Return exactly the lines of the records below, starting at the line that contains "Sort fixtures by the Date column header" and ending at the line that contains "This screenshot has width=1197, height=780.", with both of those lines kept.

### Given data

"""

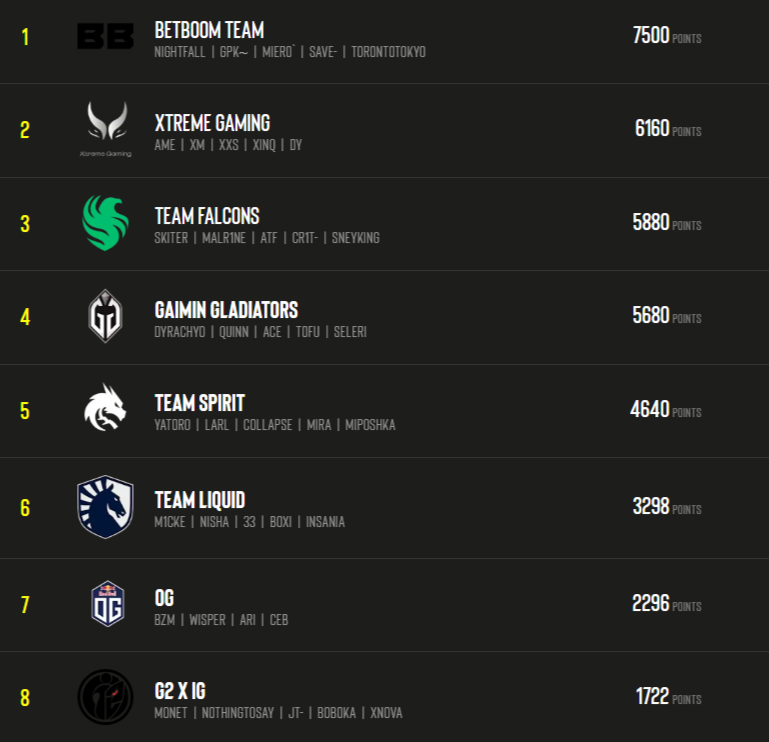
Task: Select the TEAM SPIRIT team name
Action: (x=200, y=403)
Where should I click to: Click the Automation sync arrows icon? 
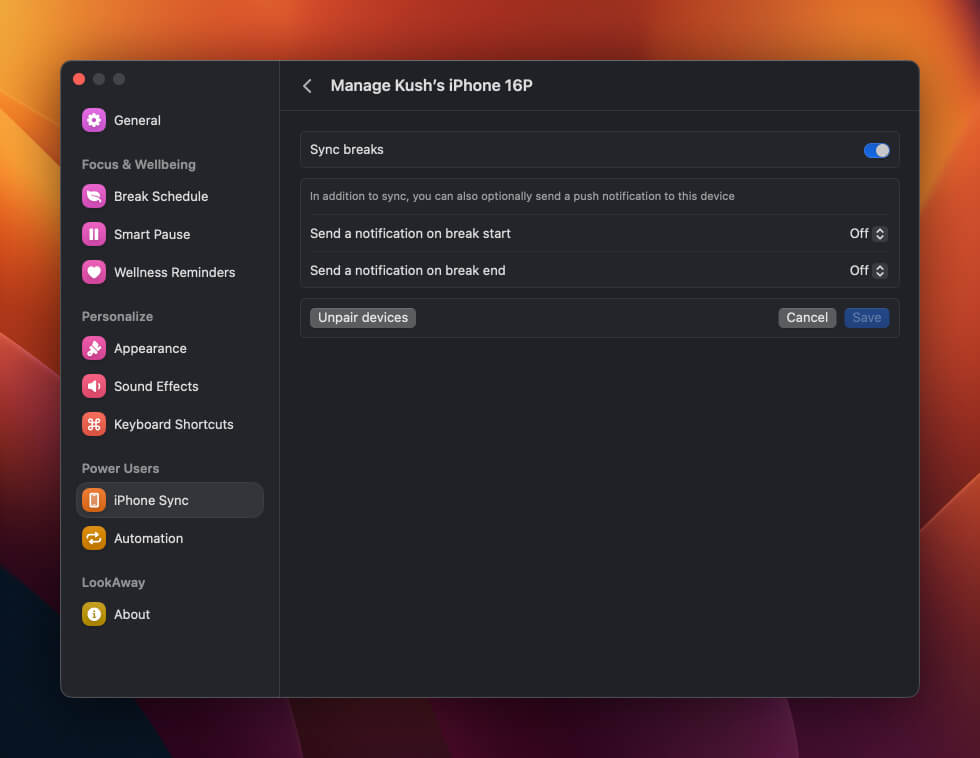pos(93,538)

"""
"""

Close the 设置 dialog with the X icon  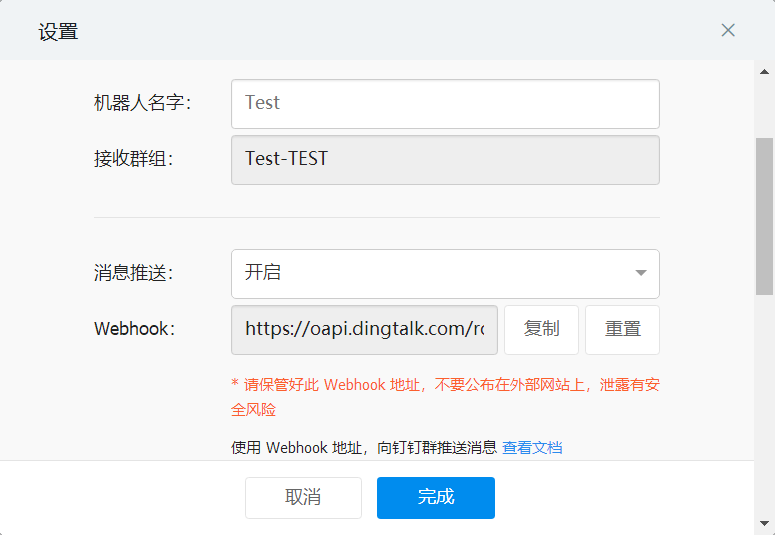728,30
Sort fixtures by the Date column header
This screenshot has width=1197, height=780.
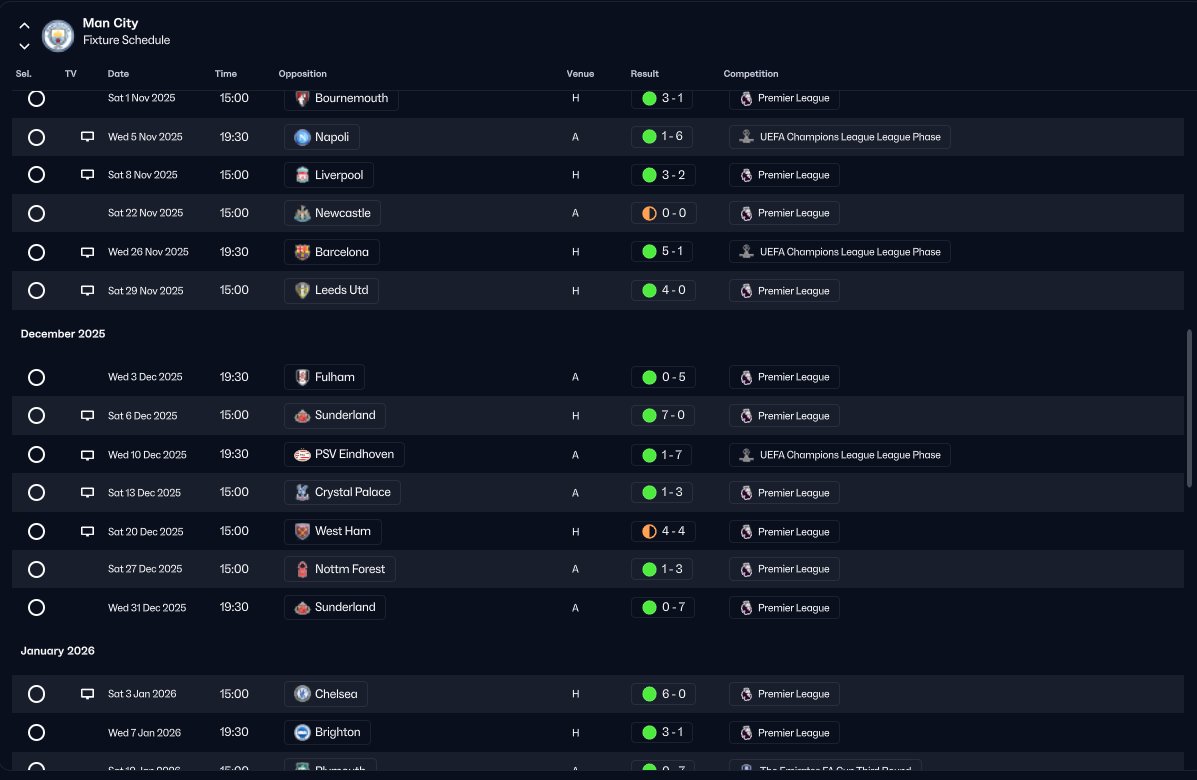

"""

### Solution to this exercise
Sort fixtures by the Date column header
This screenshot has width=1197, height=780.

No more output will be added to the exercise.